On 06/10/2015 01:43 AM, Idan Arye wrote:
On Tuesday, 9 June 2015 at 23:04:41 UTC, Andrei Alexandrescu wrote:
On 6/9/15 3:58 PM, Timon Gehr wrote:
On 06/09/2015 05:28 PM, Andrei Alexandrescu wrote:
Following the use of This in Algebraic
(https://github.com/D-Programming-Language/phobos/pull/3394), we can
apply the same idea to Tuple, thus allowing one to create
self-referential types with ease.
Consider:
// A singly-linked list is payload + pointer to list
alias List(T) = Tuple!(T, This*);
// A binary tree is payload + two children
alias Tree(T) = Tuple!(T, This*, This*);
// or
alias Tree(T) = Tuple!(T, "payload", This*, "left", This*, "right");
// A binary tree with payload only in leaves
alias Tree2(T) = Algebraic!(T, Tuple!(This*, This*));
Is there interest in this?

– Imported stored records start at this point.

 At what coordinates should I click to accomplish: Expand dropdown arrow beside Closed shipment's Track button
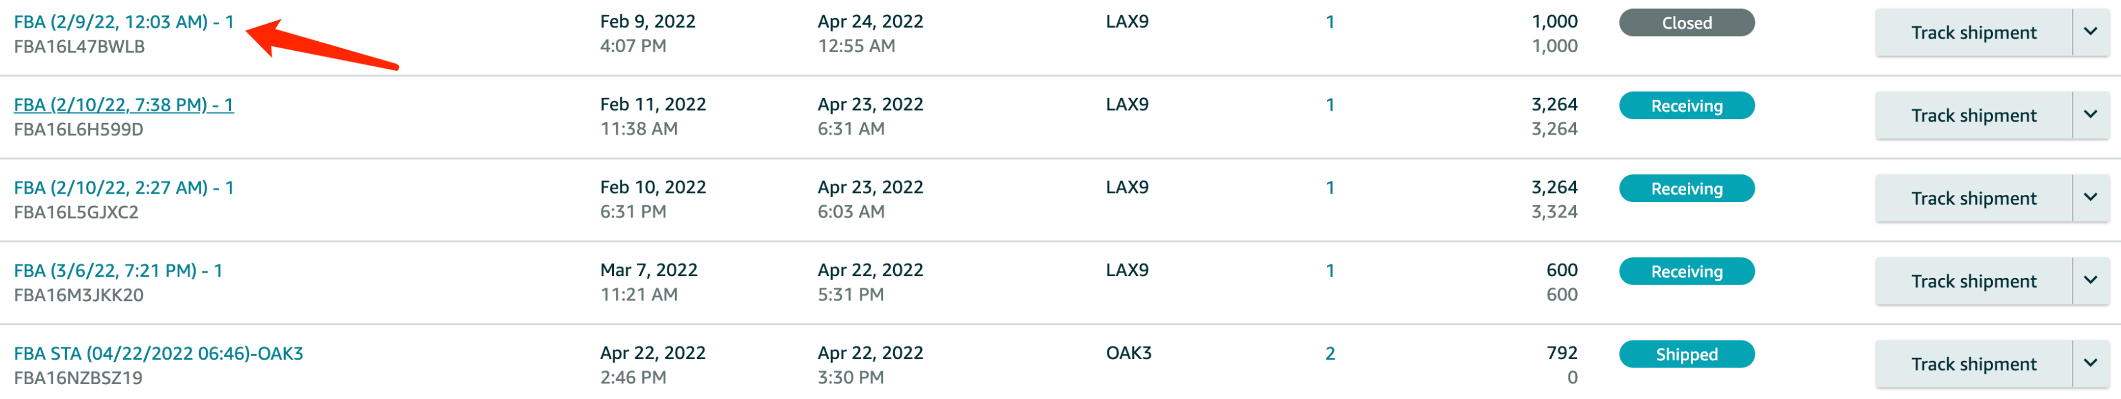[2091, 33]
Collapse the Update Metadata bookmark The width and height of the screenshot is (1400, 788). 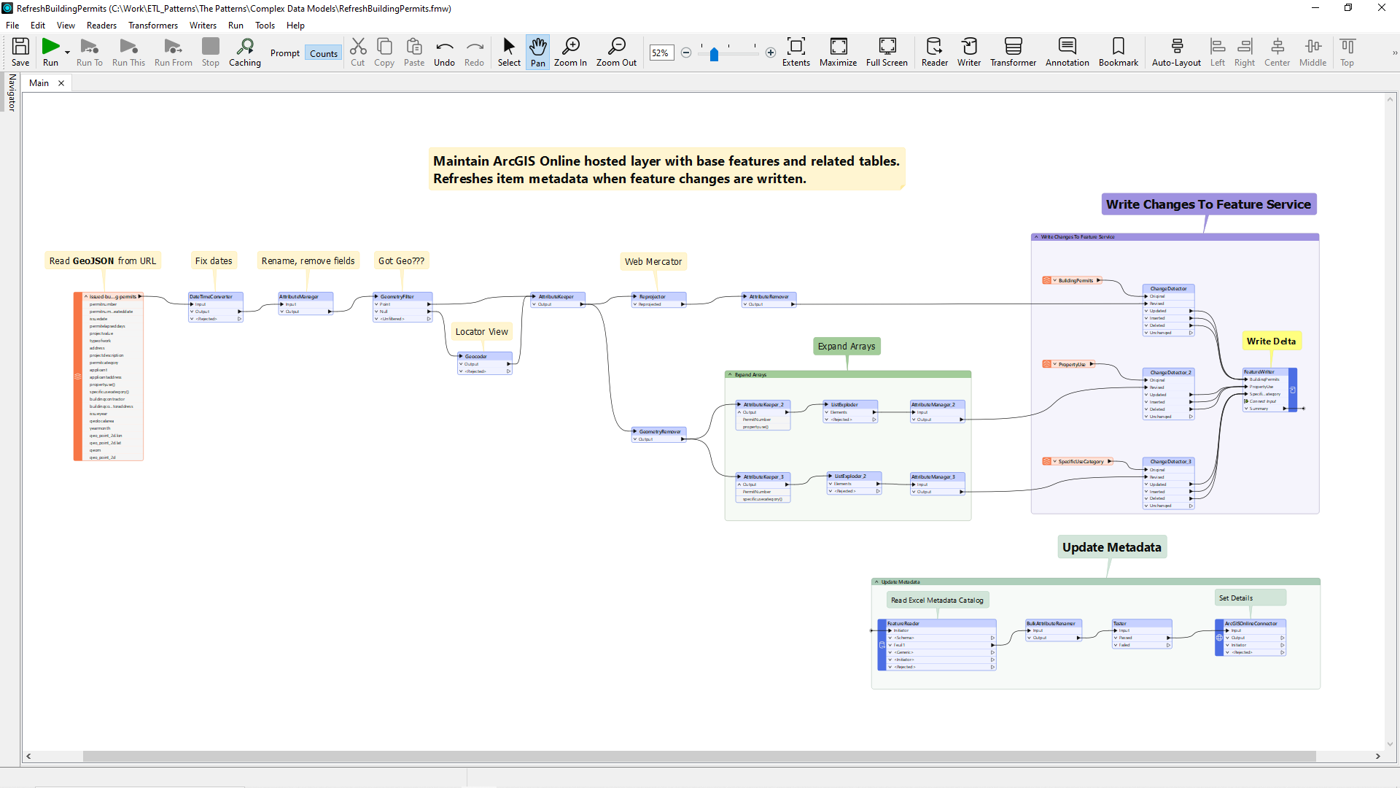(876, 582)
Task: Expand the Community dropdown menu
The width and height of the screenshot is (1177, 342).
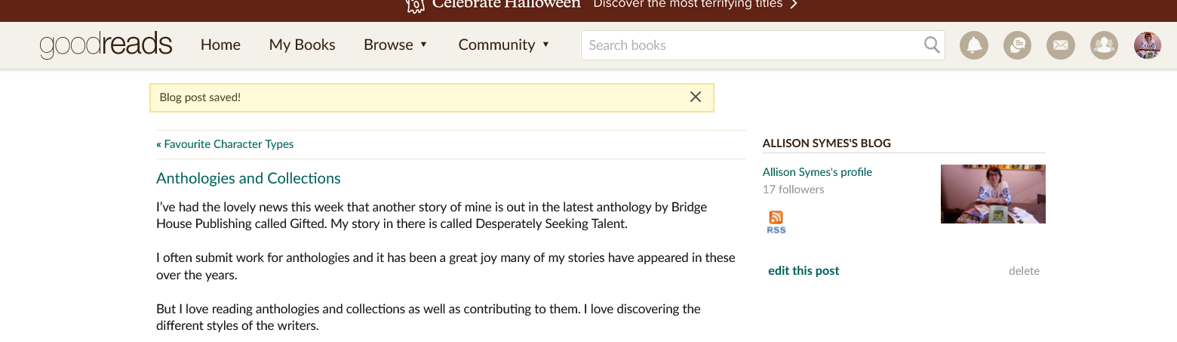Action: point(504,45)
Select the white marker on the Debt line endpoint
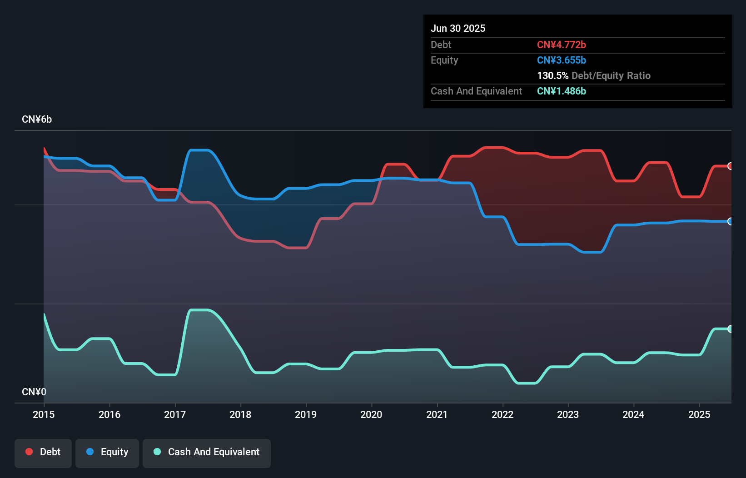Image resolution: width=746 pixels, height=478 pixels. [730, 167]
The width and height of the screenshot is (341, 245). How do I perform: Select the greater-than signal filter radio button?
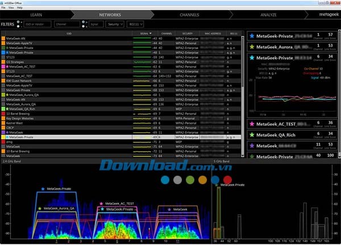tap(84, 22)
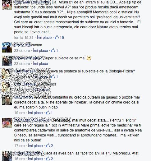Click 'Îmi place' on the 16 ore comment
Viewport: 151px width, 161px height.
point(35,159)
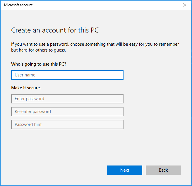
Task: Select the Enter password field
Action: point(67,99)
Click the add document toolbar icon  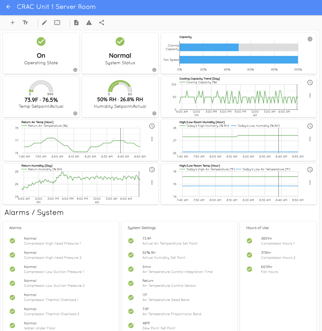pos(76,23)
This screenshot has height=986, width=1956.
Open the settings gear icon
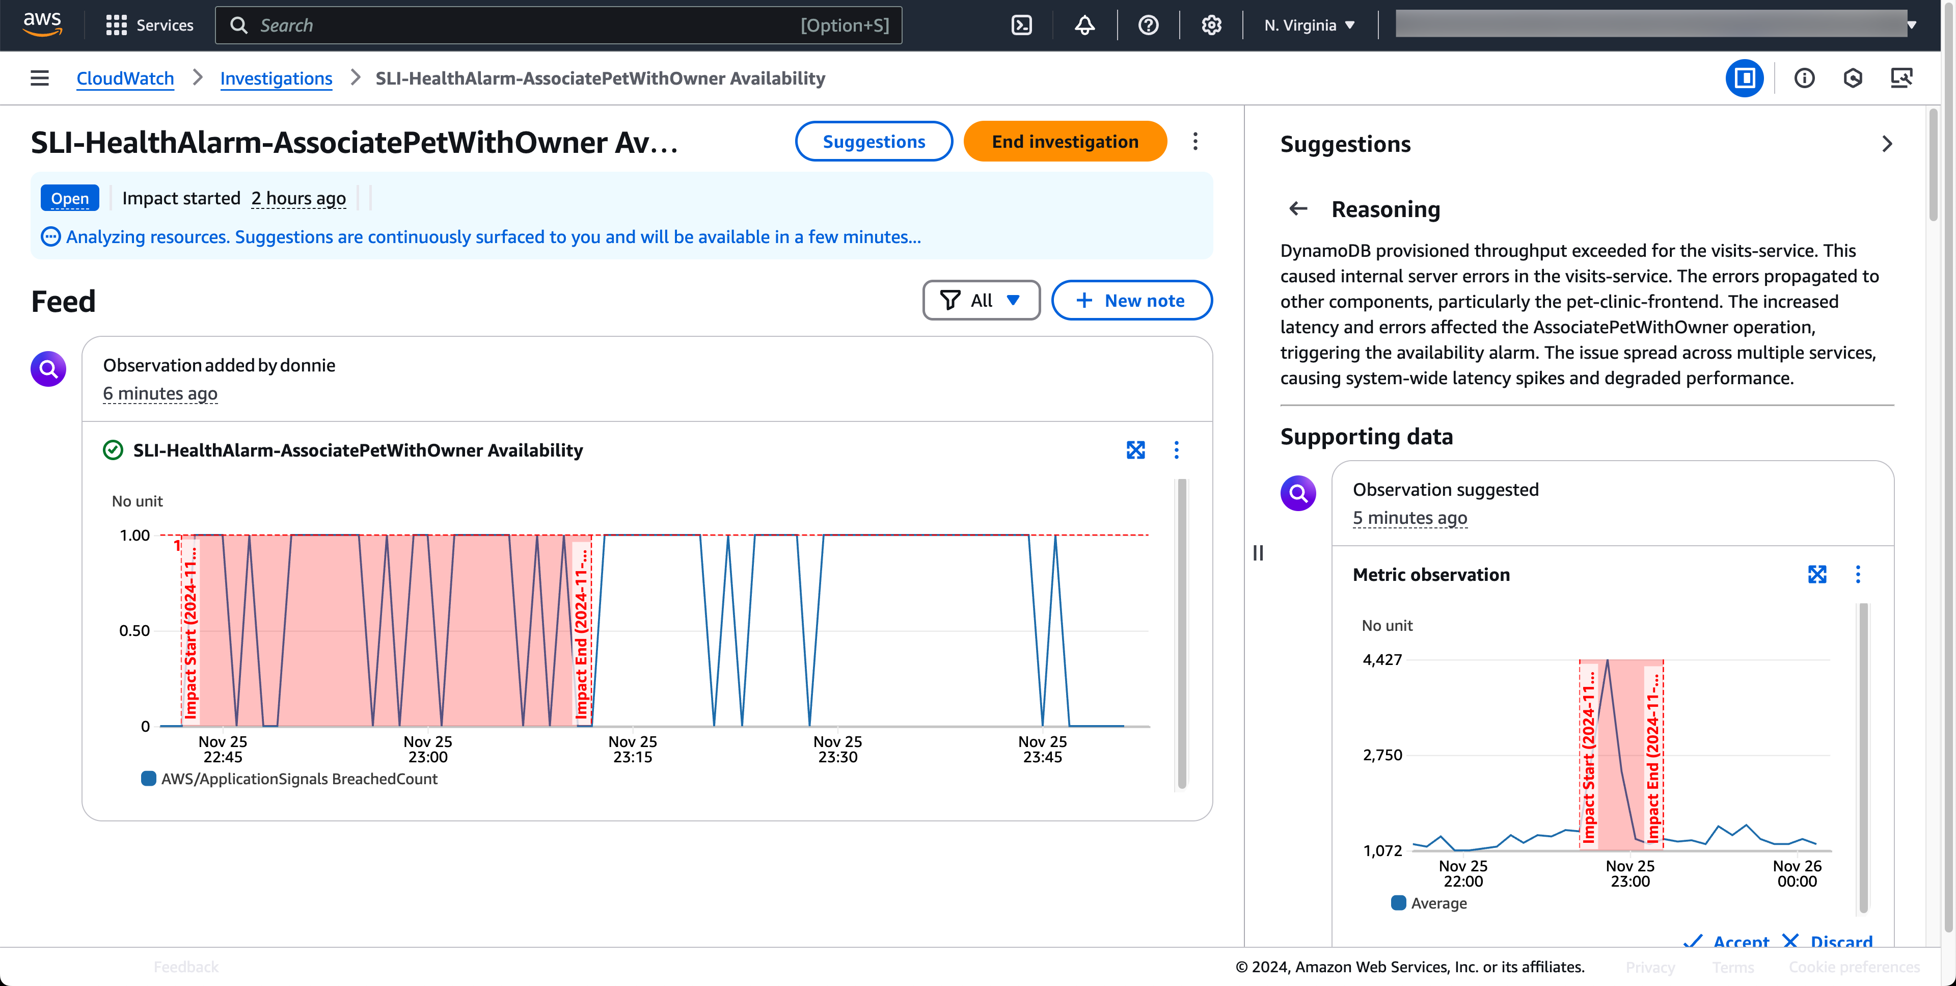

Other application ideas to motivate the
addition?
Andrei
Well, the issue is with this kind of use case:
alias List(T)=Algebraic!(Tuple!(),Tuple!(T,This*));
So a list is either nothing, or a head and a tail. What is the problem
here? -- Andrei
The `This*` here is not mapped to `Algebraic!(Tuple!(),Tuple!(T,This*))`
- it's mapped to the closest containing tuple, `Tuple!(T,This*)`. This
means that the tail is not a list - it's a head and a tail. The list is
either empty or infinite.
Exactly. Probably it was confusing that I used a raw pointer and not
some kind of NonNull!T hack. Non-null was the intention.